— Start Document text —
Is there a secret to a good marriage? No idea. Does anyone know? It’s a happy accident... like the I-do moment between music and 1971. Frank Sinatra was moving into a semi-retirement mode and Elvis Presley’s comeback phase was slipping into ‘fried peanut butter and banana sandwich’ existence while the world was waking up to music of gladiatorial proportions. What’s Going On from Marvin Gaye, Blue from Joni Mitchell, Hunky Dory from David Bowie, Tapestry from Carole King, Teaser and the Firecat from Cat Stevens, L.A. Woman from The Doors, Just as I Am from Bill Withers, Aqualung from Jethro Tull, Every Picture Tells A Story from Rod Stewart and, of course, Untitled (Led Zeppelin IV). This wasn’t the era of pressed trousers and tea gowns; this was the time to experience a hailstorm of rock.
Fifty years later — when we are bang in the middle of an era when DJs are pressing buttons to see people respond — nothing is more relevant than 1971. Call me a grey-haired dinosaur with gut hanging out but I still like to revel in music that’s not uptight, songs that are liberating, poetry that’s set to music and musicians who believe that the world is big enough for everyone — a place where women could influence government and change domestic policies, a world where colour of the skin shouldn’t determine one’s fate and an age when new technology was not frowned upon.
Not that 1973 or 1975 was less perfect but 1971 was the year of transition, a time when singles gave way to albums that define classic rock. There’s nothing new there, for the David Hepworth book 1971 — Never a Dull Moment: Rock’s Golden Year (2016) has already said it all. It’s just that we are 50 years into the landmark year when award-winning director Asif Kapadia is seeking (and finding) answers with his Apple TV+ docuseries 1971: The Year That Music Changed Everything. And oh boy, we are still caught in the dilemma John Lennon expressed in his 1971 song — How? from the album Imagine: How can I go forward when I don’t know which way I’m facing?/ How can I go forward when I don’t know which way to turn?/ How can I go forward into something I’m not sure of?
Soundtrack of friendship and empowerment
TV broadcasting companies were fine-tuning ways to keep people locked up inside houses, watching what’s considered the first “reality” series, An American Family, with cameras following Bill and Pat Loud and their good-looking family to the point when their marriage was being pushed to breaking point. Not everyone was hypnotised, not the youth. Young women had heroes to look up to — Carole King and Joni Mitchell.
King’s Tapestry remains the soundtrack of friendship and empowerment. It came at a time when women were supposed to move from their father’s house to that of their husband’s by the time they were around 20 years old. Yes, the birth control pill was already approved but its use among unmarried women was unthinkable.
In a brilliant essay, Elizabeth Keenan had pointed out that King’s life reflected this reality. She met Gerry Goffin at Queens College and they soon married, becoming pregnant when she was 17. The two became in-demand songwriters, giving hits to artistes like Aretha Franklin, The Drifters and The Chiffons but their marriage was also falling apart. Her life and music merged on Tapestry, piercing through a male-dominated music industry.
— End Document text —
— Start Rows —
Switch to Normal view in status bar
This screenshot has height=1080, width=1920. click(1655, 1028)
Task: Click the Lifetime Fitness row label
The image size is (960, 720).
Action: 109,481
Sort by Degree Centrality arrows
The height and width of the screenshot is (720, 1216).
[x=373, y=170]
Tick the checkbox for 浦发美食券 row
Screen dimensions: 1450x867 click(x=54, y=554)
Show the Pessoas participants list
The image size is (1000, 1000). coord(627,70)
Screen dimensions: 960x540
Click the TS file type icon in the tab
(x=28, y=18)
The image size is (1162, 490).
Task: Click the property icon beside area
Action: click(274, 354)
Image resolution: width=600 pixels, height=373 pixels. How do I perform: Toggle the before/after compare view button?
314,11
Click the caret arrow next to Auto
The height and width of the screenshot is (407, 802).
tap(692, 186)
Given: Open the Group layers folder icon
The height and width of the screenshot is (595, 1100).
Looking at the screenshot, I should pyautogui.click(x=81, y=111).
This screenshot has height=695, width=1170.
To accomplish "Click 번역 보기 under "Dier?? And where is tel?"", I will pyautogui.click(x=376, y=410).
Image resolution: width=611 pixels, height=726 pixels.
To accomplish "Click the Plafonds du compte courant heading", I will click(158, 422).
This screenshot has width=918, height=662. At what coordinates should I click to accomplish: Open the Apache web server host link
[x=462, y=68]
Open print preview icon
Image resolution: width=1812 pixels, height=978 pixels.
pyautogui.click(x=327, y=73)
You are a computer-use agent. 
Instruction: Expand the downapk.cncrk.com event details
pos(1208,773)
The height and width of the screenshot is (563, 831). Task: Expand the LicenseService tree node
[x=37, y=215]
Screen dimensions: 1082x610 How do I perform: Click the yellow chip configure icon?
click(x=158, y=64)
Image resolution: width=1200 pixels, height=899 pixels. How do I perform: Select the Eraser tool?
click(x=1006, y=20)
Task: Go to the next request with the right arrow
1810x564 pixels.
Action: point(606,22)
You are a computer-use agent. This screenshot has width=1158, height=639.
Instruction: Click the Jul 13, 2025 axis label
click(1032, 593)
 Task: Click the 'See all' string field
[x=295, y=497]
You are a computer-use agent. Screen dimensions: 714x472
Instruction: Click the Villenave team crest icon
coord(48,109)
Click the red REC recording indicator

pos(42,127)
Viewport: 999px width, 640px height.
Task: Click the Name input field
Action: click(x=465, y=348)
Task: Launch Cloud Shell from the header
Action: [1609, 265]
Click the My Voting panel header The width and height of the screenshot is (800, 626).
— End Rows —
## Goals
a – In the essay on the music of 1971, where did Carole King meet Gerry Goffin?
b – Write the next part of the essay on the music of 1971, picking up after its final sentence.

## Answers for the tasks
a – At Queens College.

b –
Joni Mitchell prepares for a shoot for the fashion magazine Vogue in 1968. Picture: Jack Robinson
Clean, crisp vocals accompanied by the piano helped surface a deeper sense of truth, offering a close look at the private experiences of women. It was a moment when women finally found praise for writing music that reflected their lives. Tapestry is not just a soundtrack of a generation but a celebration of love, resilience and messages that could be passed from mothers to daughters.
Even in 2021, we can’t help but sing along (at least in our heads) with King: Winter, spring summer or fall,/ All you’ve got to do is call/ And I’ll be right there/ Ain’t it good to know, you’ve got a friend. Or share her frustration when she sings: So faraway/ Doesn’t anybody stay in one place anymore/ It would be so fine to see your face at my door/ Doesn’t help to know you’re just time away. And she sings it like she feels it, minus exaggeration in the heartbreaking It’s Too Late: But it’s too late, baby, now it’s too late/ Though we really did try to make it (we can’t make it)/ Somethin’ inside has died/ And I can’t hide and I just can’t fake it.
Women still long for a world where they can pour into the mould seen on the cover of Tapestry — enjoying a make-up-free life, at ease curled up near the window without having to worry about the judgemental world outside.
Also unwrapping a sense of intimacy is Joni Mitchell. Instead of excavating her discography for nuggets of her personal life, look at the way her music connects with the audience. On the 1971 album Blue, she becomes a friend and a teacher, a fellow sufferer and a painter with words. Each time River is played, it’s okay if misty eyes greet you: It’s coming on Christmas/ They’re cutting down trees/ They’re putting up reindeer/ And singing songs of joy and peace/ Oh I wish I had a river I could skate away on. She had described her emotional state while working on Blue to be “like a cellophane wrapper on a pack of cigarettes”. Decades later, British singer-songwriter Sam Smith while covering River confessed: “Joni Mitchell is one of the reasons why I write music.”
The 28 years of her life leading up to Blue, saw her survive polio, put her baby up for adoption and witnessed one of her greatest compositions — Both Sides Now — turning out to be a hit for someone else.
Bill Withers Sourced by the correspondent
Tumbling into USA
It was also the time two forces in the music industry were shaping up —Elton John and David Bowie. The nothing-is-impossible message of the two Englishmen was defining popular culture across the pond, in the US.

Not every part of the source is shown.